Et les huîtres du bassin d'Arcachon ?

 

En présentant les marques des produits régionaux et de la mer, Jean Marie Bayle de la CLCV attire notre attention sur l’étiquetage des huîtres, qui ne permet actuellement pas de distinguer les productions naturelles des huîtres triploïdes d'écloseries.

 

Une ostréicultrice, Angelika Herman membre de l’association Ostréiculteurs traditionnels Huîtres nées en mer nous livre son combat pour obtenir des pouvoirs publics un étiquetage différenciant l'origine des huîtres : née en mer ou en écloserie. Les risques de contamination de la ressource naturelle sont importants, les huîtres artificielles n'étant pas stériles à 100 %.

 

Conclusion :

 

Un changement d'habitudes : modifier sa consommation en respectant, par exemple, les saisons- se révèle salutaire et économique pour compenser le prix plus élevé des produits bio.

 

Privilégier les circuits courts permet aussi de mieux maîtriser l'origine de ce que l'on consomme.

 

La pression des consommateurs pour obtenir un étiquetage plus informatif doit se développer, parallèlement aux actions des groupements de producteurs.

 

La présidente de l'AMAP conclut cette soirée en présentant le 3ème axe de travail de l'association : la recherche de foncier destiné aux petites exploitations familiales en bio.
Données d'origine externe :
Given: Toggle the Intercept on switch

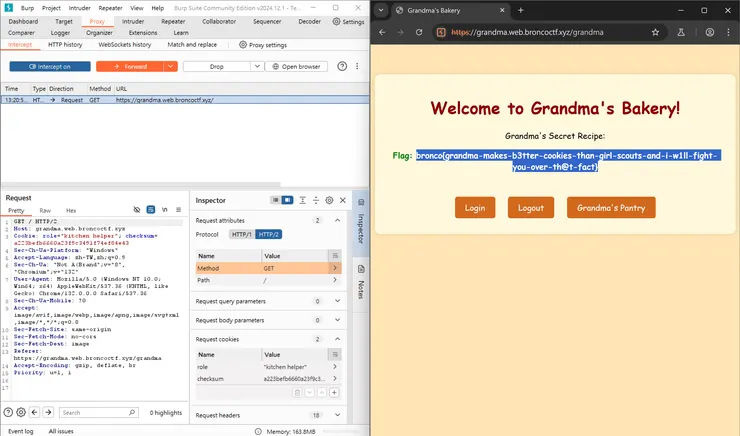Looking at the screenshot, I should click(49, 66).
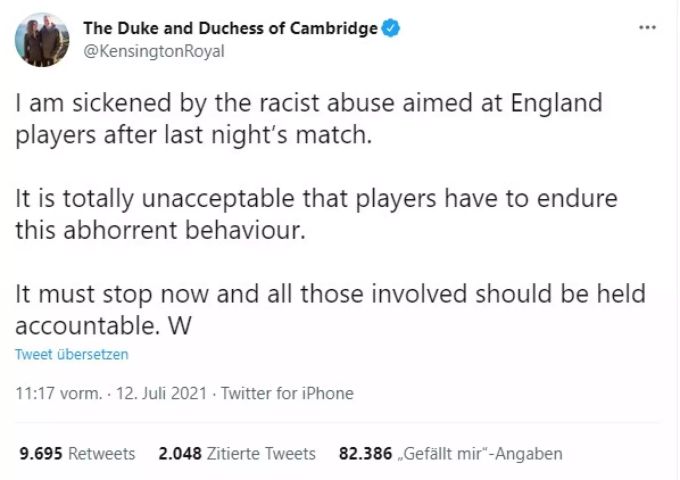Click the tweet's first paragraph about racist abuse
Screen dimensions: 680x480
309,119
Problème ardu car l'aménagement d'une ceinture maraichère ne fait manifestement pas partie des priorités de l'agglomération.

 

Un grand merci à l’équipe qui a organisé la soirée, notamment Sylvie Laporte et Michel Arbez, Thérèse Meunier, Jean-Roland Barthelemy ainsi que les trois intervenants, Yves Guibert, Michel Olivier et Jean Marie Bayle.

 

[1] Que l’on retrouve même sur des produits connus pour leur qualité, mais victimes de leur succès en grande surface : il faut regarder de près chaque étiquette et ne pas faire confiance à la marque ou au label.

 

[2] Notamment sur la présence de résidus de pesticides et sur l’origine naturelle des productions.